La mise en lumière de cet important réservoir de mercure permettra aux scientifiques de mieux étudier son cycle naturel. "Cette découverte change complètement nos connaissances sur les parcours du mercure à travers les terres et les océans" explique Schaefer au National Snow and Ice Data Center (NSIDC). Les chercheurs ne se sont pas penchés sur la quantité des sols gelés qui fondront dans les années à venir, mais oriente leurs études vers cela, le défi étant de savoir "combien de mercure va être relâché, quand et où". L'équipe continue de collecter des échantillons de pergélisol autour du globe pour mieux affiner leurs estimations récemment publiées ; leurs résultats devraient paraître dans l'année.

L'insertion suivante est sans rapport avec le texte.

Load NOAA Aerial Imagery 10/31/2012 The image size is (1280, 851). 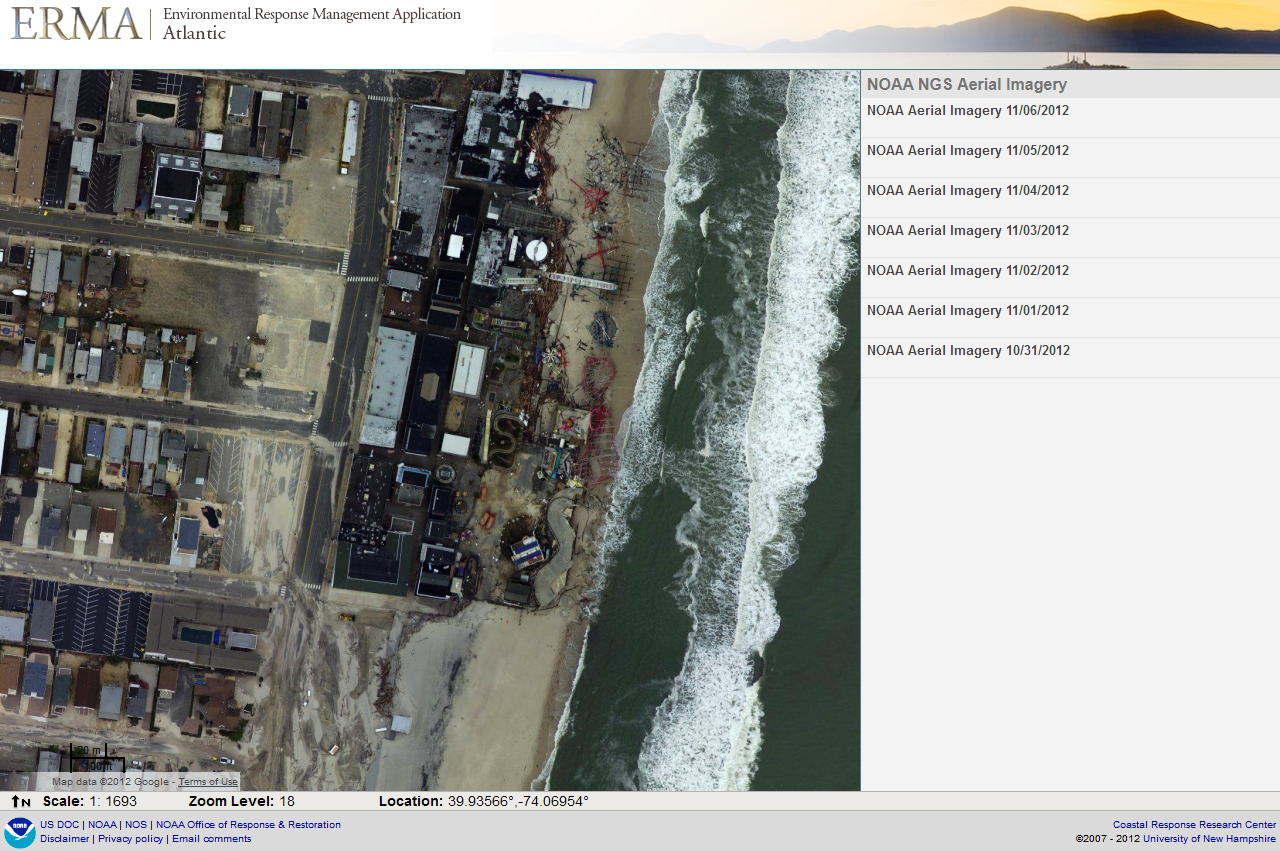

Des études sur la fonte du pergélisol ont été réalisées par d'autres scientifiques dans l'optique d'estimer combien de méthane, autre composé chimique contribuant au réchauffement climatique, serait largué dans la nature. Les dernières simulations d'une équipe du Laboratoire National de Lawrence Berkeley aux Etats-Unis, estimait qu'entre 30% et 99% de la couche supérieure du pergélisol (couche active) pourraient fondre d’ici la fin du siècle.

Selon Paul Schuster "la seule façon de stopper la fonte du pergélisol et la potentielle libération du mercure stocké est de réduire, limiter puis arrêter les gaz à effet de serres résultant des activités humaines; une simple question de chimie et de physique".